Dicen los castellanos que hablando se entiende la gente. ¿Verdaderamente creemos que hablando se entiende la gente? Desde luego ni los políticos cuando hablan ni los periodistas cuando escriben de política, demuestran tener el más mínimo propósito de entenderse. Es más, de poco o de nada sirve hablar el mismo idioma si no se comparte la mentalidad. Y en política, si luego cada bando da un significado distinto a cada palabra. Cuarenta años de mordazas no han traído más que convulsas logorreas que nos hacen dar más valor al silencio.
Pues una cosa es el idioma y otra el lenguaje. Si el idioma no se expresa desde mentalidades similares, no habrá entendimiento entre dos. La distinta mentalidad que pone en boca al idioma puede separar tanto a dos interlocutores que parecerán estar hablando distintos idiomas. Por eso nos comunicaremos mejor con un lapón o con un zulú aunque no hablemos su lengua ni ellos la nuestra, que con tantos que hablan el castellano en la que ahora escribo.

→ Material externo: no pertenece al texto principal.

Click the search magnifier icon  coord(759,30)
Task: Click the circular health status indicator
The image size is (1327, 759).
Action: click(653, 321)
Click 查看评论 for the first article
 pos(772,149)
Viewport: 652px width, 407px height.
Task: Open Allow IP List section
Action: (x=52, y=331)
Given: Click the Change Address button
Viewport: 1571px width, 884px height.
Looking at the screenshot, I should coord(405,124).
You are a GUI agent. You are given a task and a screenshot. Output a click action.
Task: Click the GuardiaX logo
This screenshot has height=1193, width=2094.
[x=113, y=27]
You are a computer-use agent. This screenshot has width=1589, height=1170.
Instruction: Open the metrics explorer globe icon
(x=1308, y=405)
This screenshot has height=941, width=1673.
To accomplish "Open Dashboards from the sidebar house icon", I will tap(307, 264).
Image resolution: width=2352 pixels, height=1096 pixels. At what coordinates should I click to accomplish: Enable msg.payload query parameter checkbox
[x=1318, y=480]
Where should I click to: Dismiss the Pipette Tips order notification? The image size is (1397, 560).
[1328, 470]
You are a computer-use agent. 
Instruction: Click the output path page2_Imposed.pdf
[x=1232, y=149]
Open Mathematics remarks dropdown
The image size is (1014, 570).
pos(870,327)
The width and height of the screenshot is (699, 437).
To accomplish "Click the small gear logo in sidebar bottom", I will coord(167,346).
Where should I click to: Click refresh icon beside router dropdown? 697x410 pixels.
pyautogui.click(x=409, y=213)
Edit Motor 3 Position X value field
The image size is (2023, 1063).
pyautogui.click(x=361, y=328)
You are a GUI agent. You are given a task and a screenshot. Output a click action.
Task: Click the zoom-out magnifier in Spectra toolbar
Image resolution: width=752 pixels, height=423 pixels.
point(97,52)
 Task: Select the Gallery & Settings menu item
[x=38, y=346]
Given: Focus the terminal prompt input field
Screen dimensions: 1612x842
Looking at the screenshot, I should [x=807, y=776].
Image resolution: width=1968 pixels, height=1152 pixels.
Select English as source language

Es más, me entenderé mil veces mejor con cualquiera de los que hablan uno de los 6.000 idiomas que según Ethlogue se hablan en el mundo, que con mi vecina castellana. La primera barrera es la edad: ambos tenemos vivencias muy diferentes; la segunda es el sexo: ella se declara feminista y yo, para ella, soy machista; sus estudios, su educación y su economía y los míos son empalizadas que se alzan entre los dos. Y ¿la ideología? Ella profesa pura faes, yo ninguna. Así es que al encontrarnos frente al más mínimo problema común, en cuanto hablamos, en lugar de arreglarlo lo agravamos. Es así: hablamos el mismo idioma pero tenemos mentalidades completamente diferentes. Y así más valdría buscar un mediador.
Pues esto mismo pasa en el Congreso y a los políticos fuera de él. Los parlamentarios españoles hablan en el parlamento castellano, pero tienen mentalidades irreconciliables. Y una concretamente sólo se dedica a poner todo su empeño en que cualquiera iniciativa que no sea suya fracase. Su mentalidad no ha entrado todavía en el milenio que vivimos…
De todo esto resulta que en
Yo, por mi parte, estoy poco a poco renunciando a la conversación en castellano y quedándome sólo en el hola y el adiós. Cada cháchara está infectada, o de sexo o de política a pesar del pésimo interés que ésta suscita más allá de los chismes de comadre y de las pésimas noticias que nos llegan desde Euskadi. Quizá por eso estoy dándome cuenta de por qué decía Cicerón: “nunca estoy menos solo que cuando estoy solo (y menos ocioso que cuando estoy ocioso”).